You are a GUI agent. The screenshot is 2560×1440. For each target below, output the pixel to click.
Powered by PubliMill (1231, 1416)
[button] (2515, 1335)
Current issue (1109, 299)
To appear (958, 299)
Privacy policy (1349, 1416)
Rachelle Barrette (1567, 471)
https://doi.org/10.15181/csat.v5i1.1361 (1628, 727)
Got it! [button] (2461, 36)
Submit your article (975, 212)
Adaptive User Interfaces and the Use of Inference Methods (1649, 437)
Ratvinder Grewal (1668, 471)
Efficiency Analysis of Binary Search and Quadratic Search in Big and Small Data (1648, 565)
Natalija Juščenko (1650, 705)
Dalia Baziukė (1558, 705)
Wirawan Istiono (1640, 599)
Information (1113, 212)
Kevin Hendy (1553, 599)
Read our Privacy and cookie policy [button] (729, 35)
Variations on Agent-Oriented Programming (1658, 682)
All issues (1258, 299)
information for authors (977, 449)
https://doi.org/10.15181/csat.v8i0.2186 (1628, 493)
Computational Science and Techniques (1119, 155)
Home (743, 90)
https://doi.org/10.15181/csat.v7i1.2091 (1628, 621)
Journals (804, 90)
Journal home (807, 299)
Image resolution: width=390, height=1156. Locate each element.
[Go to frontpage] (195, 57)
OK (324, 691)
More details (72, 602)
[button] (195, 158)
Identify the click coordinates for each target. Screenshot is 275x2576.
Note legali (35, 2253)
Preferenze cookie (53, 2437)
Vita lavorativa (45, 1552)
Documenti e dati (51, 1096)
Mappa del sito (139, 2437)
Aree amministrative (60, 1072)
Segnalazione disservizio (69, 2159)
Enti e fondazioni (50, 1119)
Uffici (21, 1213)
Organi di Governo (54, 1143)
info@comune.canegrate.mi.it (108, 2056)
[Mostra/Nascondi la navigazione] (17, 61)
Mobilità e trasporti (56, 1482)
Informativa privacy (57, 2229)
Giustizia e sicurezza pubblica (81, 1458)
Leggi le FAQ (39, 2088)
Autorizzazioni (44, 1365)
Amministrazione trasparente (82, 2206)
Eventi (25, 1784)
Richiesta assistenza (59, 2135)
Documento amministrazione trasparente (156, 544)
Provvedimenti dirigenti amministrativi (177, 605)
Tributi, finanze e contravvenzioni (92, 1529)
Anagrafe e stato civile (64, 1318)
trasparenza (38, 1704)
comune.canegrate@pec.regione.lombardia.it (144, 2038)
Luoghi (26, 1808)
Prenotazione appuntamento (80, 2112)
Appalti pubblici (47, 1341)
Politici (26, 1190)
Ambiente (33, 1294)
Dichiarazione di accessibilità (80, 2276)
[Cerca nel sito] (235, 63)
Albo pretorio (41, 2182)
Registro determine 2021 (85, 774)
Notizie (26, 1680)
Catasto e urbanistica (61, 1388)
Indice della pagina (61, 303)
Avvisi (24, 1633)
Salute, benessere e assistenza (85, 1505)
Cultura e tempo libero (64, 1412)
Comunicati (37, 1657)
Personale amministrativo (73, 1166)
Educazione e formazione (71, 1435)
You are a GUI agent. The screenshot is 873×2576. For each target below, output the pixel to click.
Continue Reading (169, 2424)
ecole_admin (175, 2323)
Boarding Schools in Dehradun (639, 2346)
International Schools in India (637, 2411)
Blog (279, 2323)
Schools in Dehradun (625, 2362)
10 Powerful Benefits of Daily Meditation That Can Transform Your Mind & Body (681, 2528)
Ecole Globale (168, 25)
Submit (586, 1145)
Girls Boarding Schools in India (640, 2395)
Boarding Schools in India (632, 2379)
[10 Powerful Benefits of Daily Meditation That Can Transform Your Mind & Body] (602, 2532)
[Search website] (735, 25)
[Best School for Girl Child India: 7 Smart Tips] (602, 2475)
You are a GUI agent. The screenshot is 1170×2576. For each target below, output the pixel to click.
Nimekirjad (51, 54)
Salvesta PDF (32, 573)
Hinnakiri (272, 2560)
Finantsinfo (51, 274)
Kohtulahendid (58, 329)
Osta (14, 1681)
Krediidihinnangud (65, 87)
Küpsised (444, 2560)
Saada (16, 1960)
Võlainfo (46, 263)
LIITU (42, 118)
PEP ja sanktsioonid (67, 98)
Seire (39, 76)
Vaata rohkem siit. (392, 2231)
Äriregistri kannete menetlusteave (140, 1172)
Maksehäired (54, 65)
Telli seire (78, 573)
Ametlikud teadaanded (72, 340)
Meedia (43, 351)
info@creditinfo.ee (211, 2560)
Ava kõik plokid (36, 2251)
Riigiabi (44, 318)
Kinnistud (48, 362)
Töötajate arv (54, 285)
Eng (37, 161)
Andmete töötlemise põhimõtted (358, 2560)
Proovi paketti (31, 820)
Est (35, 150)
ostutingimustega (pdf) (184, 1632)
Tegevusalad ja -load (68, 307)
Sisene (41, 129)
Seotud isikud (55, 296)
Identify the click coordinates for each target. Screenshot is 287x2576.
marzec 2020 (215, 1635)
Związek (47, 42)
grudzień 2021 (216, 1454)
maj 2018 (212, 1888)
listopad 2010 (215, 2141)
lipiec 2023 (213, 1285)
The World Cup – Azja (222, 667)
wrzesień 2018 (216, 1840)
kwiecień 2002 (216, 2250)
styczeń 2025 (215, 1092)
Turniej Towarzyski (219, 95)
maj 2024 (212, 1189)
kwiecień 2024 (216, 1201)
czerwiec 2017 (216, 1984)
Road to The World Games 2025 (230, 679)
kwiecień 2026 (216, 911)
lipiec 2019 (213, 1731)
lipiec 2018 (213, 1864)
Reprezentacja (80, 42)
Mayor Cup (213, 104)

····················

Work request: The word "button" is the filter: copy every line of the listing above that contains it.

Response box:
[button] (2515, 1335)
Got it! [button] (2461, 36)
Read our Privacy and cookie policy [button] (729, 35)
[button] (195, 158)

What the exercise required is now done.